-- Material for this exercise follows --

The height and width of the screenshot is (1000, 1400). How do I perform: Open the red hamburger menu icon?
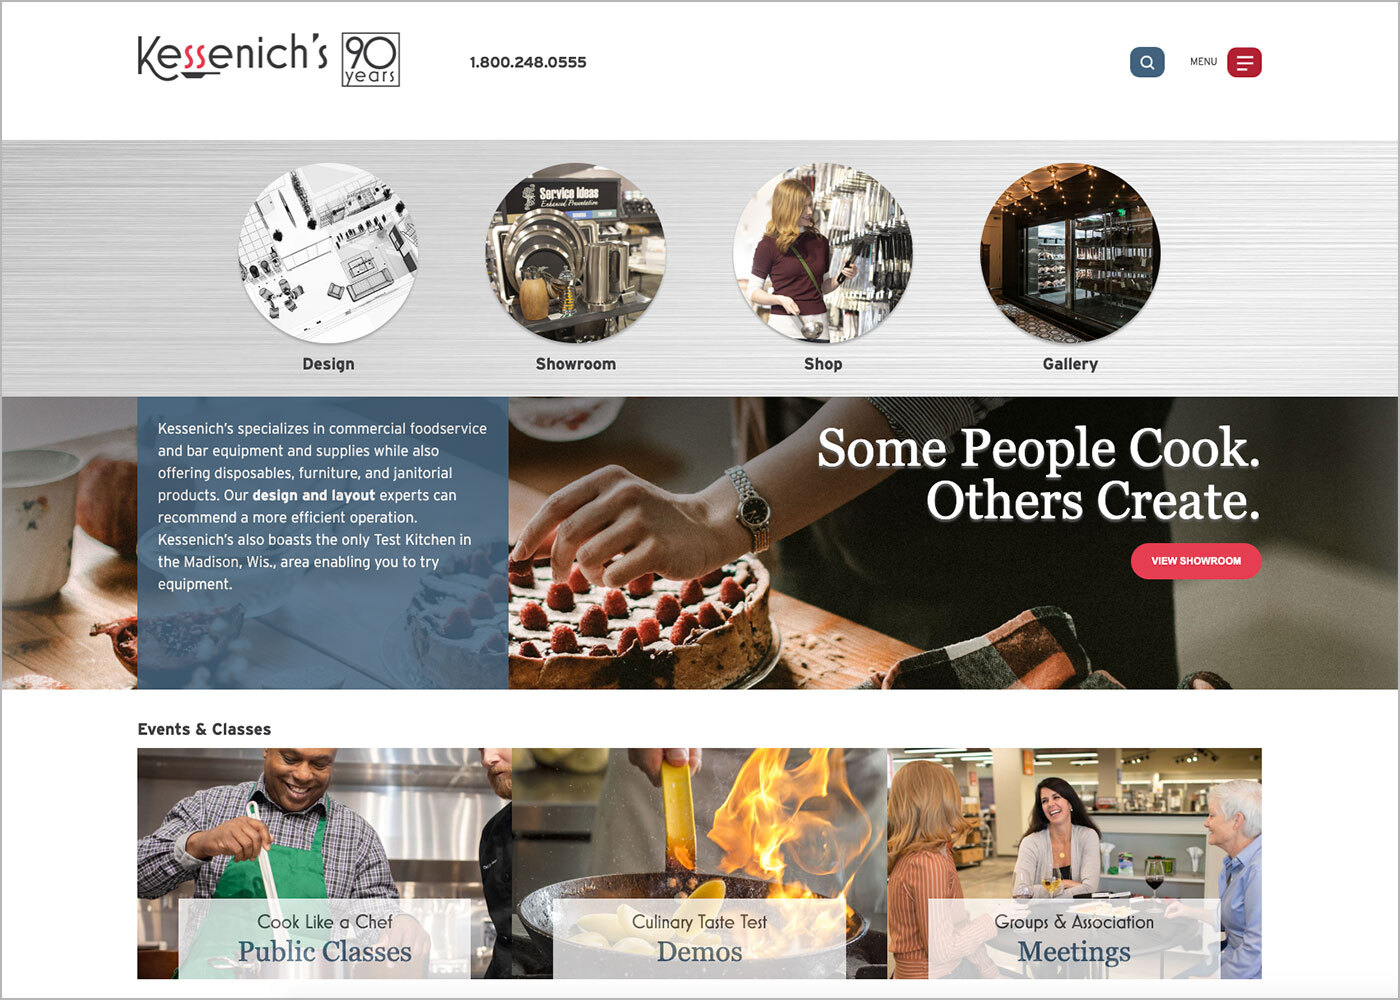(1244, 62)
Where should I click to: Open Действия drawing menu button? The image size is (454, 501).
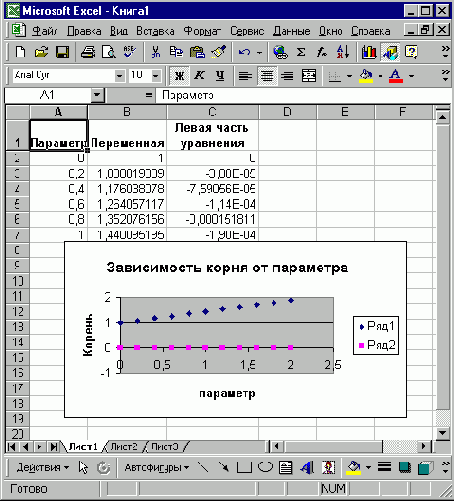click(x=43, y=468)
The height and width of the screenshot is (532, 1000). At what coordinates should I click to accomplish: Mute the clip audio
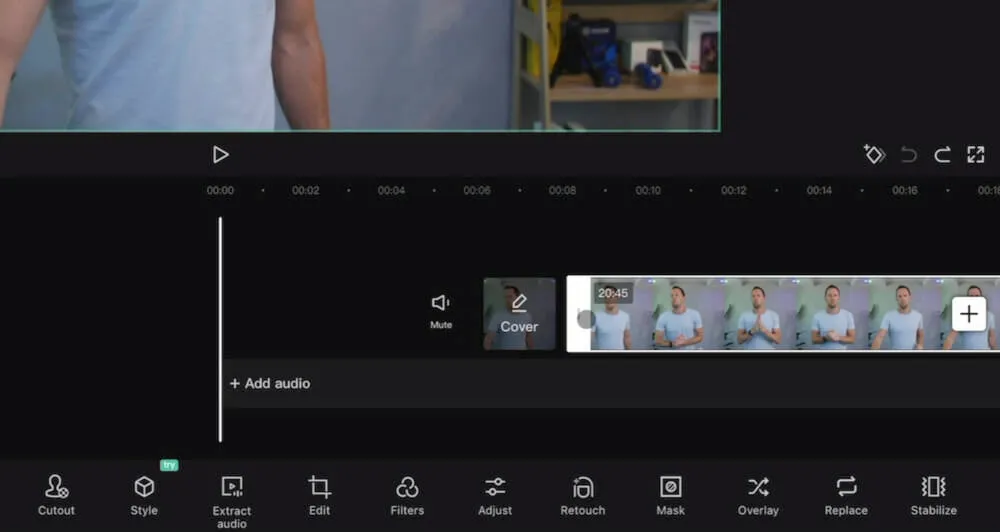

-- Material for this exercise concluded --

What you are asked to do
The entries above need to be printed again exactly; please exclude all pictures.

Output for this exercise
The height and width of the screenshot is (1000, 1400). How do I perform: Open the red hamburger menu icon?
(1244, 62)
Where should I click to: Open Действия drawing menu button? The image size is (454, 501).
click(x=43, y=468)
The height and width of the screenshot is (532, 1000). At what coordinates should I click to accomplish: Mute the clip audio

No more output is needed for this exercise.